But while it won the educated classes it lost the populace for ever. It
dried up those springs of blood and tears out of which all revolt must
come if it is to be anything but bureaucratic readjustment. We began
this book with the fires of the French Revolution still burning, but
burning low. Bernard Shaw was honestly in revolt in his own way: but it
was Bernard Shaw who trod out the last ember of the Great Revolution.
Bernard Shaw proceeded to apply to many other things the same sort of
hilarious realism which he thus successfully applied to the industrial
problem. He also enjoyed giving people a piece of his mind; but a piece
of his mind was a more appetising and less raw-looking object than a
piece of Hardy's. There were many modes of revolt growing all around
him; Shaw supported them--and supplanted them. Many were pitting the
realism of war against the romance of war: they succeeded in making the
fight dreary and repulsive, but the book dreary and repulsive too. Shaw,
in _Arms and the Man_, did manage to make war funny as well as
frightful. Many were questioning the right of revenge or punishment; but
they wrote their books in such a way that the reader was ready to
release all mankind if he might revenge himself on the author. Shaw, in
_Captain Brassbound's Conversion_, really showed at its best the merry
mercy of the pagan; that beautiful human nature that can neither rise to
penance nor sink to revenge. Many had proved that even the most
independent incomes drank blood out of the veins of the oppressed: but
they wrote it in such a style that their readers knew more about
depression than oppression. In _Widowers' Houses_ Shaw very nearly (but
not quite) succeeded in making a farce out of statistics. And the
ultimate utility of his brilliant interruption can best be expressed in
the very title of that play. When ages of essential European ethics have
said "widows' houses," it suddenly occurs to him to say "but what about
widowers' houses?" There is a sort of insane equity about it which was
what Bernard Shaw had the power to give, and gave.

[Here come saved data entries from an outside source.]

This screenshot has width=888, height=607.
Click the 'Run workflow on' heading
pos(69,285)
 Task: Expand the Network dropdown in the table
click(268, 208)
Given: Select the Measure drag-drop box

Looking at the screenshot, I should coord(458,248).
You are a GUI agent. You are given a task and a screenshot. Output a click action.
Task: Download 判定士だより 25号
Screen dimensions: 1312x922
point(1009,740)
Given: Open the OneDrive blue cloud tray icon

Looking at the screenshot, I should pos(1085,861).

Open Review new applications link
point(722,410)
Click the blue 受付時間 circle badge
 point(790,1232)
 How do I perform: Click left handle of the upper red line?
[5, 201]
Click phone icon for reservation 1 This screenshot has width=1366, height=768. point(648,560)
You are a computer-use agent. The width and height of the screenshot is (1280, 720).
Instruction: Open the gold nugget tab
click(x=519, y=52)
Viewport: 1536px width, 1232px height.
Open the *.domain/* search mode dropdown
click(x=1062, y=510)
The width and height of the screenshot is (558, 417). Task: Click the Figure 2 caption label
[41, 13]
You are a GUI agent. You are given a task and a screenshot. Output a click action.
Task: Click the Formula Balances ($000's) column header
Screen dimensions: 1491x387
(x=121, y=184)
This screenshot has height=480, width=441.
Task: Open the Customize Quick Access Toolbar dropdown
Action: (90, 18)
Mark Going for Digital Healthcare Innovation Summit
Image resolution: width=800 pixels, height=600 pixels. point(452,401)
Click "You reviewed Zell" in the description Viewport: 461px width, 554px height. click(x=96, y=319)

Out of the same social ferment arose a man of equally unquestionable
genius, Mr. H. G. Wells. His first importance was that he wrote great
adventure stories in the new world the men of science had discovered. He
walked on a round slippery world as boldly as Ulysses or Tom Jones had
worked on a flat one. Cyrano de Bergerac or Baron Munchausen, or other
typical men of science, had treated the moon as a mere flat silver
mirror in which Man saw his own image--the Man in the Moon. Wells
treated the moon as a globe, like our own; bringing forth monsters as
moonish as we are earthy. The exquisitely penetrating political and
social satire he afterwards wrote belongs to an age later than the
Victorian. But because, even from the beginning, his whole trend was
Socialist, it is right to place him here.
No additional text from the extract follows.